Exercise goal :: Retype the records below character for character, leaving out the pictures.

── Input for this task

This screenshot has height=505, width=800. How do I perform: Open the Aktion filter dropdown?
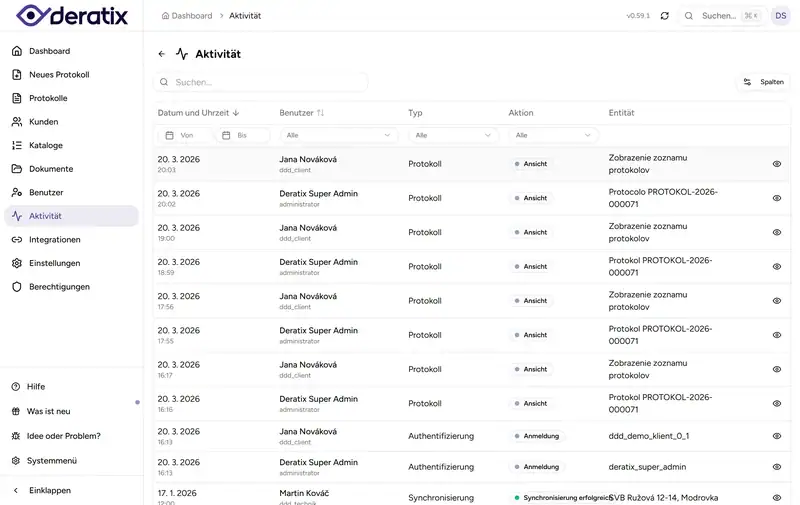pos(553,135)
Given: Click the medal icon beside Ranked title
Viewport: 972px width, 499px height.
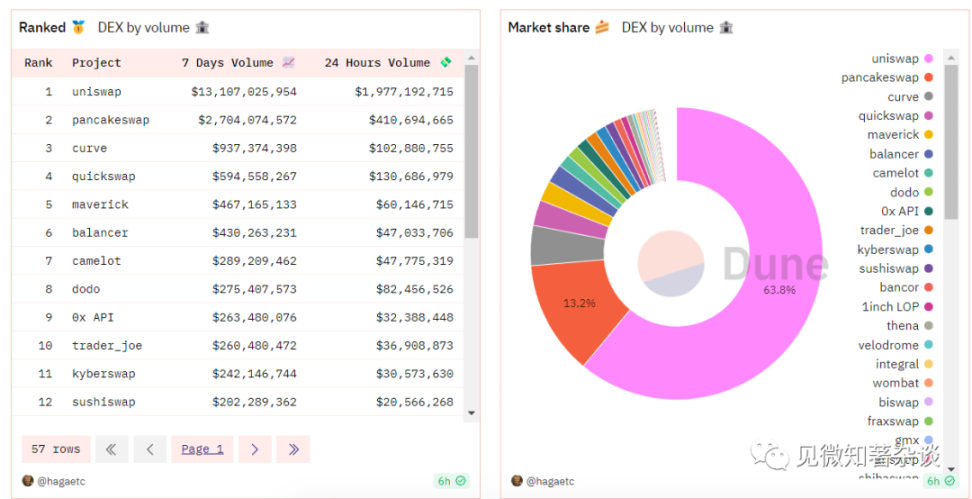Looking at the screenshot, I should (x=78, y=27).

────

Solution to this exercise ::
This screenshot has height=505, width=800. How do I perform: Open the Aktion filter dropdown?
pos(553,135)
Given: Click the medal icon beside Ranked title
Viewport: 972px width, 499px height.
Looking at the screenshot, I should (x=78, y=27).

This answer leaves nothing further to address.